Structurer une filière nationale pérenne
Par ailleurs, la hausse du niveau de vie des ménages moyens va de pair avec une augmentation de la consommation d'appareils électroniques. Le défi majeur reste donc la création d'une filière de recyclage propre et sécurisée, et surtout, l'intégration des travailleurs du circuit informel à cette filière. Le gouvernement impose donc depuis peu la certification des entreprises de traitement des DEEE. En conséquence, de nombreux « recycleurs » informels se voient aujourd'hui refusé l'achat de déchets à valoriser, faute de certification.
Comment intégrer ces travailleurs informels dans une filière en construction ? L'État de Karnataka, au sud de l'Inde, tente de répondre à la question. Le Bureau local de contrôle de la pollution (BCPK) a en effet élaboré le programme Crystal, qui consiste à rassembler les entreprises de recyclage de la région, et à les aider à fédérer leur savoir-faire. Un accord a d'ailleurs été signé entre E-Parisara, entreprise indienne de recyclage certifiée et basée à Bangalore, Umicore Precious Metal Refinery, entreprise belge de recyclage des métaux, et l'organisme indo-germanique-suisse E-Waste Agency, pour développer des techniques de recyclage plus propres au Karnataka. Les métaux précieux extraits par les « recycleurs » du programme Crystal seront ainsi acheminés en Belgique, où ils seront traités par Umicore.
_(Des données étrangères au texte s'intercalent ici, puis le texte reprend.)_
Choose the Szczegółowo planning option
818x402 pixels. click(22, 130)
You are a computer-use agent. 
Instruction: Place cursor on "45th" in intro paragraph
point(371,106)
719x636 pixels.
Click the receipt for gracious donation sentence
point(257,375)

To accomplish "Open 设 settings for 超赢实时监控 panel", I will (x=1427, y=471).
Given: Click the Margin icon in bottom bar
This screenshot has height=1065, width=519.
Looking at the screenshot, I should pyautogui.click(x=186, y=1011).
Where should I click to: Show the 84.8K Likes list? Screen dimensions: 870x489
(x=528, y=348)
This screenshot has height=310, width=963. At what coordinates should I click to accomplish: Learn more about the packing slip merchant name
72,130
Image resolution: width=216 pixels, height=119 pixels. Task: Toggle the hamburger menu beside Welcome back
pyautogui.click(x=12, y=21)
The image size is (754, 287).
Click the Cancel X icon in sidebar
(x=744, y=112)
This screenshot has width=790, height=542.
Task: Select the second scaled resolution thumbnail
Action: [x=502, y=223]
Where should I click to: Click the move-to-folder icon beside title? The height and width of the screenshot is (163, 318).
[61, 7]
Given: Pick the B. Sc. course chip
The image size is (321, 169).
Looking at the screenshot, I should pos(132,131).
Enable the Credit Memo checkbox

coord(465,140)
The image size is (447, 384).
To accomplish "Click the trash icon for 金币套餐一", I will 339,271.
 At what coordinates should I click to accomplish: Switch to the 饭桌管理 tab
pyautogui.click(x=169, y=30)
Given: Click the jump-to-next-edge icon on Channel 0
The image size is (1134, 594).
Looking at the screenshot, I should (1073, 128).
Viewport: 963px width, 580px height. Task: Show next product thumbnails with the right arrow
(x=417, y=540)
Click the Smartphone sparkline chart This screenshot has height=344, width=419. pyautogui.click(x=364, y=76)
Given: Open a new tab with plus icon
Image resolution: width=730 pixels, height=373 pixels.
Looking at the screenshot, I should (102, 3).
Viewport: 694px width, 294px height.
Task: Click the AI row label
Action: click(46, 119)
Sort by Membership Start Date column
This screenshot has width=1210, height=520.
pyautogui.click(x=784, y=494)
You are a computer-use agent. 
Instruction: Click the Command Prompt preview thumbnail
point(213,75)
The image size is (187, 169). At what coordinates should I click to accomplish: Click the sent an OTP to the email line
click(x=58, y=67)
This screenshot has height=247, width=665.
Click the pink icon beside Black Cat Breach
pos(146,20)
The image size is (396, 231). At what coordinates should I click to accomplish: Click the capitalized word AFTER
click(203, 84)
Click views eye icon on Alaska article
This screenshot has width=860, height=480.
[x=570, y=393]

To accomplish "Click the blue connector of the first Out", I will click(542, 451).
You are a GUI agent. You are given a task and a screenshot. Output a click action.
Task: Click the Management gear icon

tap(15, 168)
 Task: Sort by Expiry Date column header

Cette expérience de coopération à la fois internationale mais également très ancrée sur un territoire local devrait faire des émules. Car comme le précise le Centre pour la science et l'ENVIRONNEMENT indien, seules 13 entreprises indiennes de recyclage sont aujourd'hui certifiées pour isoler les composants des DEEE, et une seule - Attero- est certifiée pour le recyclage. Les travailleurs informels achètent encore les déchets à meilleurs prix que les entreprises, soumises à davantage de frais. Celles-ci tournent donc à moins de 50% de leurs capacités, malgré une quantité de déchets qui croît de façon exponentielle. Encore trop confidentiel, ce secteur devra pour se développer intégrer les travailleurs informels pour éliminer leur concurrence et ne pas isoler ces familles dans l'illégalité et la précarité.